AIM:
Please locate every line below that contains the word "field" and copy each of those lines out in full.

DATA:

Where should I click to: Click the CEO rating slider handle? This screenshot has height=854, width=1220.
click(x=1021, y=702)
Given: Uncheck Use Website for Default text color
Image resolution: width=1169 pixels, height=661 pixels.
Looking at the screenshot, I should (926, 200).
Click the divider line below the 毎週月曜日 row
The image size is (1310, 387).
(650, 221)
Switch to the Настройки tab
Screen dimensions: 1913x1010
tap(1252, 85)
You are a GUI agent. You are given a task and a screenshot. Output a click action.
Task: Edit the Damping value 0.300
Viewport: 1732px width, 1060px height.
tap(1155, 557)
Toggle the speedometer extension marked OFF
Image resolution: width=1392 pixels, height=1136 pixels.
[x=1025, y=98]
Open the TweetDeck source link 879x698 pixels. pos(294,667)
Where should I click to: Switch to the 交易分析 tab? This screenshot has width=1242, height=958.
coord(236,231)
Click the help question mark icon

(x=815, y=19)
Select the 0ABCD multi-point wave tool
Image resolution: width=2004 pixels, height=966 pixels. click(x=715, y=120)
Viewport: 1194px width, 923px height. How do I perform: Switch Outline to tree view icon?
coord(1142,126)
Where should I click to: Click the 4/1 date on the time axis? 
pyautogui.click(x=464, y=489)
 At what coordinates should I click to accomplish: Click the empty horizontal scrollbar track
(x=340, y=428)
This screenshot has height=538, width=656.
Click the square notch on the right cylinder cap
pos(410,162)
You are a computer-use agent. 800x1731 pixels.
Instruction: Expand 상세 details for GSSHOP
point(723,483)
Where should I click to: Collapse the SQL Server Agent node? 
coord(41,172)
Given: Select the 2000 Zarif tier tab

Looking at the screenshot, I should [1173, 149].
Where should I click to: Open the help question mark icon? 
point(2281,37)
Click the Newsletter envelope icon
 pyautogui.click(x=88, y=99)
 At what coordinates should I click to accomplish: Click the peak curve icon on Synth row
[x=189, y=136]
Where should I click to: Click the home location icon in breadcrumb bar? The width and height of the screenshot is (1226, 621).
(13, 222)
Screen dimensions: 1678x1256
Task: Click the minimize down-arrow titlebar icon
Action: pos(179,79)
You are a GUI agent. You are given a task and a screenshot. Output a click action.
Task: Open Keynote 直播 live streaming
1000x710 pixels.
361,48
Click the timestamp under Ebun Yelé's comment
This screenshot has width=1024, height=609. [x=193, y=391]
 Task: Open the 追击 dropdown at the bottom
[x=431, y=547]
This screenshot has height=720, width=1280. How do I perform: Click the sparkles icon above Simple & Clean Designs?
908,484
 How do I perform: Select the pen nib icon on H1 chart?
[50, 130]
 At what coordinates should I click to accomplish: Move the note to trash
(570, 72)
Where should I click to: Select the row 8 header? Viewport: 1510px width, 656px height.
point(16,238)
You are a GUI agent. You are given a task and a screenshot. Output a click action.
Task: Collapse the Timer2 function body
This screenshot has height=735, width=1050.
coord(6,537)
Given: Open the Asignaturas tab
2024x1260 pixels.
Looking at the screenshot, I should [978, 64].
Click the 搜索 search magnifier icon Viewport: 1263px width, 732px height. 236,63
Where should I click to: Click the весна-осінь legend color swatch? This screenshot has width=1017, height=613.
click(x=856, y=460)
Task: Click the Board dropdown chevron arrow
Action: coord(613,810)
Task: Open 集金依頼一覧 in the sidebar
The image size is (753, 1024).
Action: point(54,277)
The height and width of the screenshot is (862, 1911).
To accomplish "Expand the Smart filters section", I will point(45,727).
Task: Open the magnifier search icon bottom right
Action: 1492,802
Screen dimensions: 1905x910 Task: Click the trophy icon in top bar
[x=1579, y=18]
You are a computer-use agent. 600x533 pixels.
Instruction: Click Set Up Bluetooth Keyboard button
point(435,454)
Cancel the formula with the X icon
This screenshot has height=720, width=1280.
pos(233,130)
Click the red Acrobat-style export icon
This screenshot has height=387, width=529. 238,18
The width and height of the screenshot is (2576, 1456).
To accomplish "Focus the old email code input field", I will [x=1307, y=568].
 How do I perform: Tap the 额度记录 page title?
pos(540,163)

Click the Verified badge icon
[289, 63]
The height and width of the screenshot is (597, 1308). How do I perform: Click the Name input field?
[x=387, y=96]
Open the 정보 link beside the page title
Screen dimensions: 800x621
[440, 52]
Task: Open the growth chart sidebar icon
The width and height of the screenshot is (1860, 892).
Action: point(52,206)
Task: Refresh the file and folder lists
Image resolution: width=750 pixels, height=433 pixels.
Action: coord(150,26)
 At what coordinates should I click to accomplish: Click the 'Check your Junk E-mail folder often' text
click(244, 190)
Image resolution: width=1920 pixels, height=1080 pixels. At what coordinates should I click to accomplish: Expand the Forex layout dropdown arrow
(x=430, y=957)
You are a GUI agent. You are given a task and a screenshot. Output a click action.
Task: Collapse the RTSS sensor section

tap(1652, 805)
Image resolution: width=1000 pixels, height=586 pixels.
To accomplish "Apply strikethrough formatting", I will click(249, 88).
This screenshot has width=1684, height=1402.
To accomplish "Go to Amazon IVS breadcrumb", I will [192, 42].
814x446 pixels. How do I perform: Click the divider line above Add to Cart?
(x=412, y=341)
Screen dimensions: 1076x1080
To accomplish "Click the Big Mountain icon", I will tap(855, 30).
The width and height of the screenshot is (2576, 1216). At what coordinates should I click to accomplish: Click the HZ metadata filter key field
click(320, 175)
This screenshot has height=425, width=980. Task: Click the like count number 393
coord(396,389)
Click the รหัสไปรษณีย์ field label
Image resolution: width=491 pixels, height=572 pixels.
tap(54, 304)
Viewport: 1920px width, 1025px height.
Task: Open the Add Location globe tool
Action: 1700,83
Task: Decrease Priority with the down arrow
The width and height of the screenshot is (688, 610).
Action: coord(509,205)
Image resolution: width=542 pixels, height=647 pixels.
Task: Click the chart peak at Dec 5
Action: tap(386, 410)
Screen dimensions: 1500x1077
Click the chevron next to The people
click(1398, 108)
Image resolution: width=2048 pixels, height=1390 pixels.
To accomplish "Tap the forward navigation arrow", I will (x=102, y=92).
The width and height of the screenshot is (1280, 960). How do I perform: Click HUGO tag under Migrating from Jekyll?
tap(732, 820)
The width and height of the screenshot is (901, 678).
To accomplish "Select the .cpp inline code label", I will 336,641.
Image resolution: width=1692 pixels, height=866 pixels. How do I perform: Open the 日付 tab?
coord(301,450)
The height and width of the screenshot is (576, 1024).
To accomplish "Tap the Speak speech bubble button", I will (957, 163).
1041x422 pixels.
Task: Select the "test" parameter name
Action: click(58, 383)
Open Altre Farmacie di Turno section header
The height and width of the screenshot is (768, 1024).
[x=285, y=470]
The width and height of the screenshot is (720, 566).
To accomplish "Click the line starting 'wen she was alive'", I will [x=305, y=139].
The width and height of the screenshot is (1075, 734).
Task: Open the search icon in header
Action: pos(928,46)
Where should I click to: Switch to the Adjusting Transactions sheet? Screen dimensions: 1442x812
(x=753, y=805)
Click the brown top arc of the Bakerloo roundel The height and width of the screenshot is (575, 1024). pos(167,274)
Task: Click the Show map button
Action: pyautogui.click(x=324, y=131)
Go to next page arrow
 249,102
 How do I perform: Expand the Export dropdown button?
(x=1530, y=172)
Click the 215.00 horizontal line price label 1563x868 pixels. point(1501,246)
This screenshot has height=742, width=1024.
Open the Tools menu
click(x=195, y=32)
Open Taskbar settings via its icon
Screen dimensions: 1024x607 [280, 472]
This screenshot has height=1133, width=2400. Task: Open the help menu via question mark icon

THE RESPONSE:
To accomplish "Focus the old email code input field", I will [x=1307, y=568].
The height and width of the screenshot is (597, 1308). How do I perform: Click the Name input field?
The width and height of the screenshot is (2576, 1216). At what coordinates should I click to accomplish: Click the HZ metadata filter key field
Click the รหัสไปรษณีย์ field label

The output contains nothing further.